Sunday, October 07, 2007

Michael Sporn Retrospective

Michael Sporn has posted the program for his retrospective at New York's Museum of Modern Art. It takes place November 9-12 and I recommend you attend if you'll be in the New York area on those dates.

The films showcase Michael's interest in New York, social problems, children's literature and show the range of his eclectic design approach. In addition, the films include excellent animation by Tissa David (The Red Shoes, The Marzipan Pig), John Dilworth (Lyle, Lyle Crocodile) and Dante Barbetta (Ira Sleeps Over).

Several works by William Steig are adapted including Abel's Island (for my money, Mike's masterpiece, pictured above), the Oscar nominated Dr. DeSoto and The Amazing Bone. If your only knowledge of Steig is Shrek, see what Steig looks like when his books are faithfully adapted for animation.

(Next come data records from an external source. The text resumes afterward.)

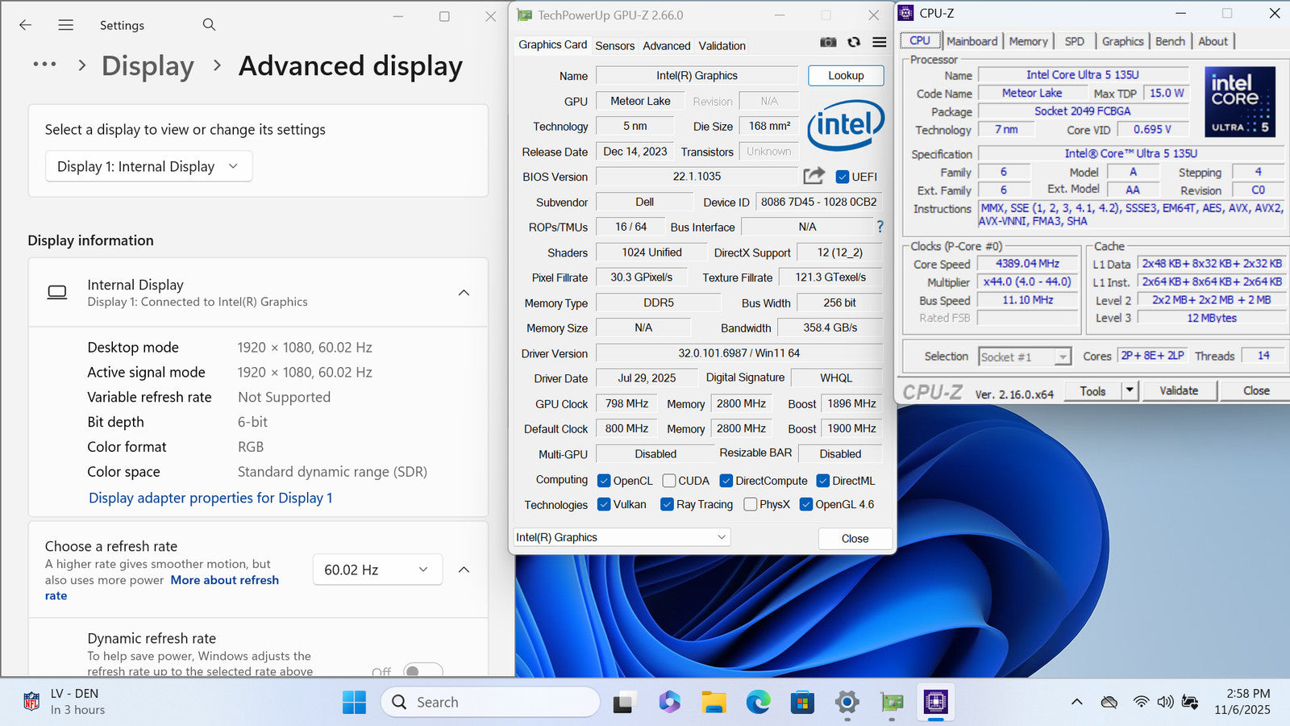The image size is (1290, 726).
Task: Click the search icon in Settings
Action: [209, 25]
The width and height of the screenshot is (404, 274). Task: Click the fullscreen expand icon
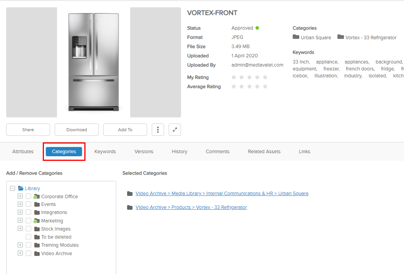point(174,129)
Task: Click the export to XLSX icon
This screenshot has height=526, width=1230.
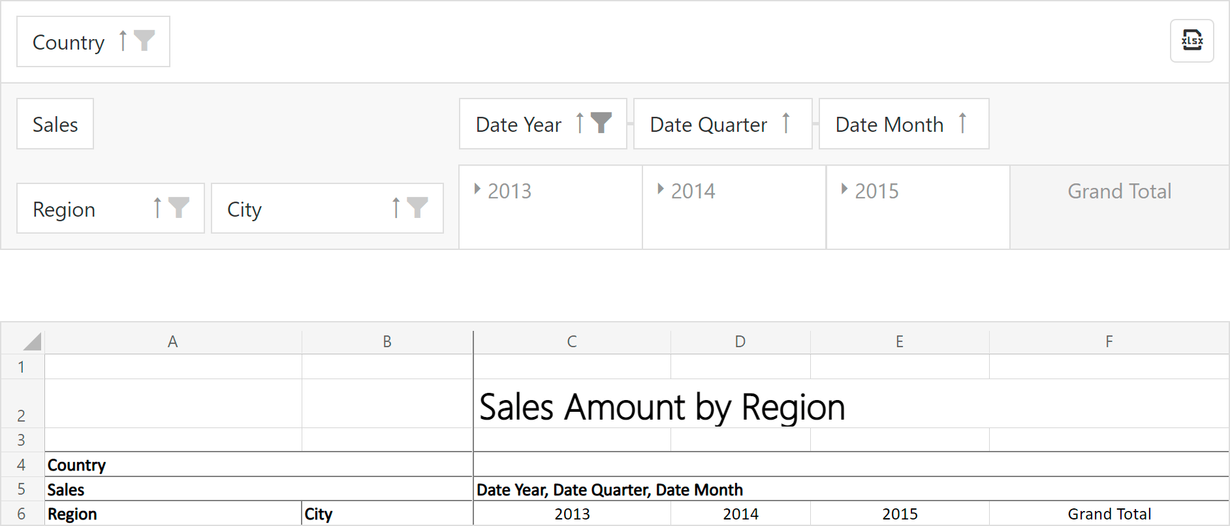Action: click(x=1191, y=41)
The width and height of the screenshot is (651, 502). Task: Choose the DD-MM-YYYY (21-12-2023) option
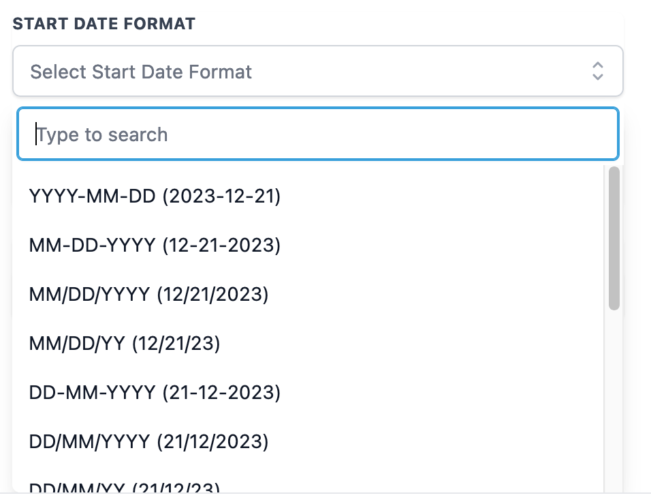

Michael will be appearing on stage for an interview conducted by John Canemaker and Joshua Siegel on November 12 at 7 p.m.


Michael Sporn said...

Thanks for the mention Mark, but you're too modest as usual to mention your own name. You did some great animation on a number of the films to be shown. I think inmmediately of your great number in Ira Sleeps Over as well as the end of The Red Shoes.

Mark Mayerson said...

Michael, the best animation I did for you was on Mike Mulligan and His Steam Shovel. I did next to nothing on The Red Shoes.

On Ira Sleeps Over, I know that I shared the song with Dante Barbetta. I can't remember if I had to leave the production for some reason or if I couldn't hit the deadline and handed some of the song back to you. In any case, when I saw Dante's animation I instantly knew I was outclassed.

I'm still grateful to you for sending me work during that time and I did my best on it, but there's no question that you had many other animators whose work was superior to mine. That's not modesty, it's fact.

David Nethery said...

I hope they video tape the interview !

Michael Sporn said...

Mark, I'm not going to argue with you about your work. However, you have to know that you were incredibly important to me in the making of those films, and I put a lot of faith in you (which I felt was always rewarded) and your animation.
As for favorite pieces, my favorite piece you did was in "The Tin Frog" from the poetry film we did. I love that short piece enormously.